This value of "Lambda" had the right sign and was actually comparable to the currently believed value of the cosmological constant, as I will clarify below. It's either rather accurate or more accurate, depending on what you substitute for "rho_{matter}". Our Universe is not Einstein's static Universe, so we can't measure the right "rho_{matter}" to substitute to these wrong equations ;-) or more precisely right equations with wrong assumptions about the parameters (driven by desired solutions).

You may also move the cosmological constant term to the right-hand side of Einstein's equations which would become
-8.pi.G.(Tmu nu + Lambda/8.pi.G gmu nu) =
= -8.pi.G.(Tmu nu + 2.rhomatter.gmu nu)
Note that in this way of looking at Einstein's equations with the cosmological constant, the cosmological constant is nothing else than a correction to the stress-energy tensor. This correction is proportional to the metric tensor. A positive cosmological constant is nothing else than an addition of a positive energy density and a negative pressure, "p = -rho".

For Einstein's universe to be static, the required "rho" is actually equal to "2.rho_{matter}" where "rho_{matter}" is the average density of matter (assumed to be approximately dust) in the static Universe. Note that if Einstein had known dark matter and visible matter, and if we neglected that they're not quite dust, "rho_{matter}" would be 4+23=27% of the critical density, and this times two is equal to the 54% of the critical density. That would be needed for our Universe to be static.

Because the actual value of the energy density stored in the cosmological constant is about 73% of the critical density which is more than the figure 54% mentioned above, our Universe is actually accelerating its expansion. But you see that the difference between 54% and 73% is not too high. In fact, it's not a long time ago when the acceleration was zero - when the Universe was gradually switching from decelerating expansion to accelerating expansion.
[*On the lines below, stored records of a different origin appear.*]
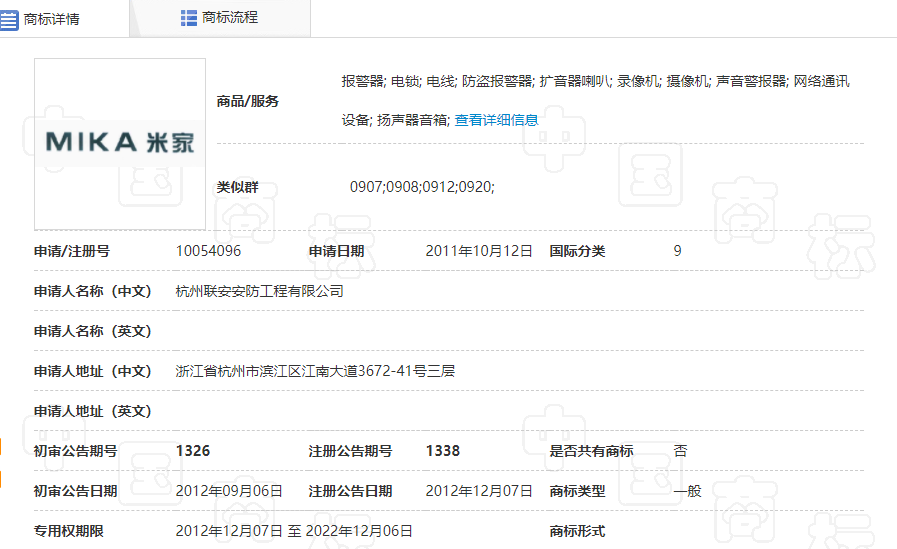Click the application date 2011年10月12日
Image resolution: width=897 pixels, height=549 pixels.
pos(479,251)
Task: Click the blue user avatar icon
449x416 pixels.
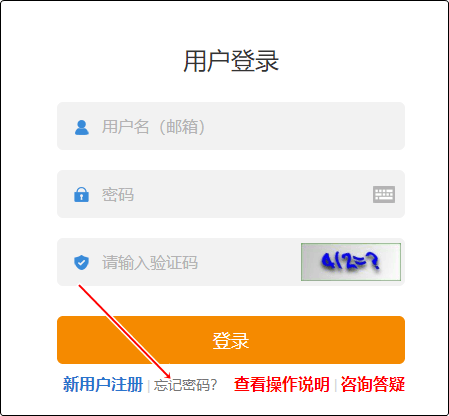Action: pos(82,127)
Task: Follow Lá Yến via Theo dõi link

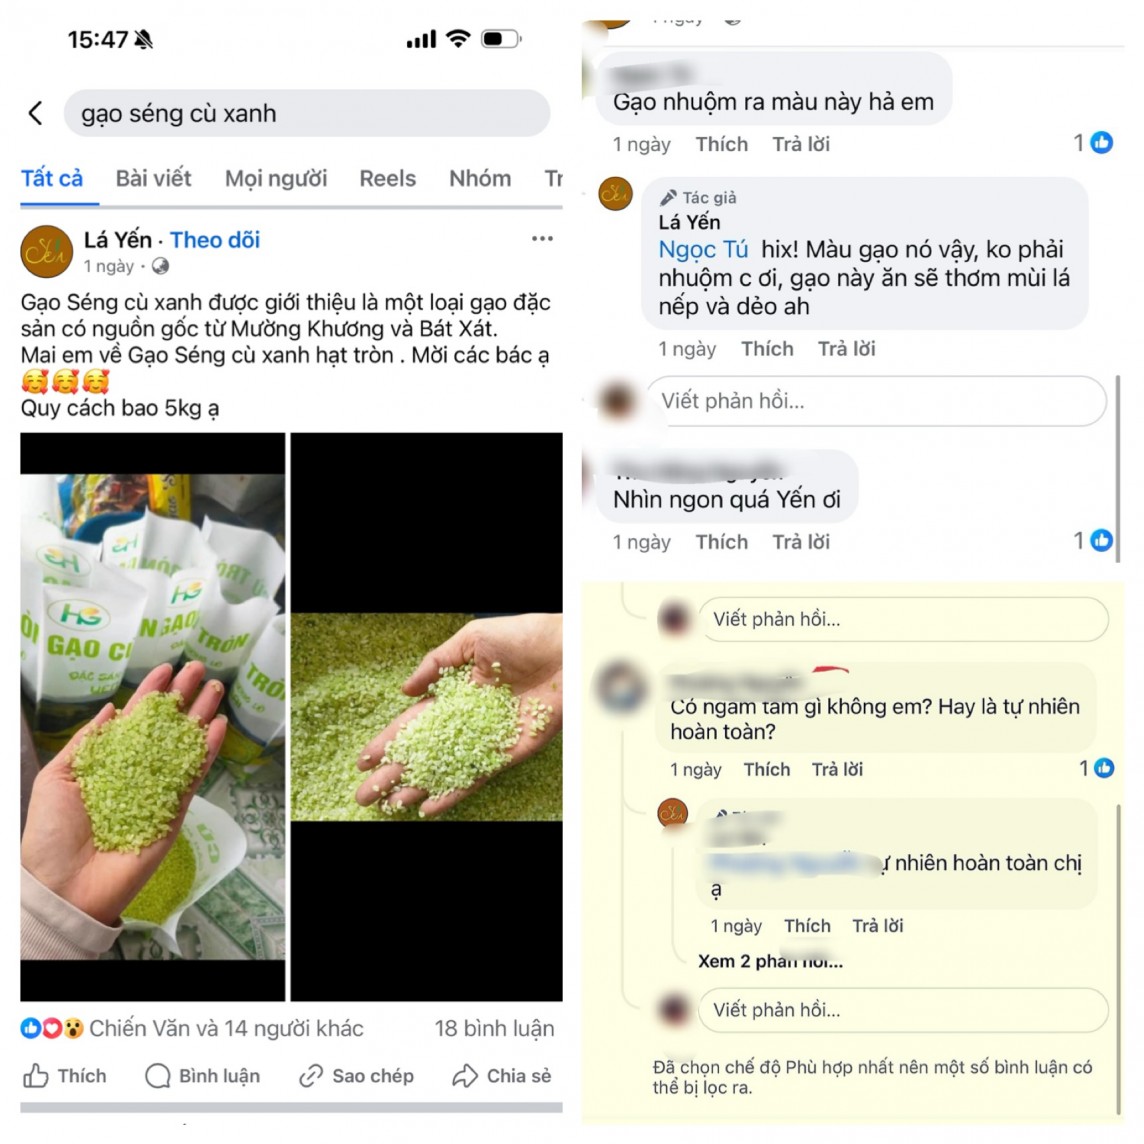Action: 215,239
But in that moment, the Universe wasn't static because it still had a positive value of the "velocity" of the expansion. Just the acceleration - another derivative of the velocity - was zero. If you wonder when was the moment when the acceleration was zero, it was approximately six days before God created the Sun and the Earth, about 4.7 billion years ago. ;-)

I ask the Christian readers not to get carried away. It's a complete coincidence - believe me more than the Bible even though it may be hard :-) - and I admit that the six-day accuracy was a little bit exaggerated. The error margin of the figure 4.7 billion years is below 10 percent, however.

Blunder

Of course, when the expansion of the Universe was found by Hubble in the late 1920s, Einstein was upset that he had failed to predict it. If he had predicted it, he could have become more famous than Isaac Newton if not Juan Maldacena. ;-)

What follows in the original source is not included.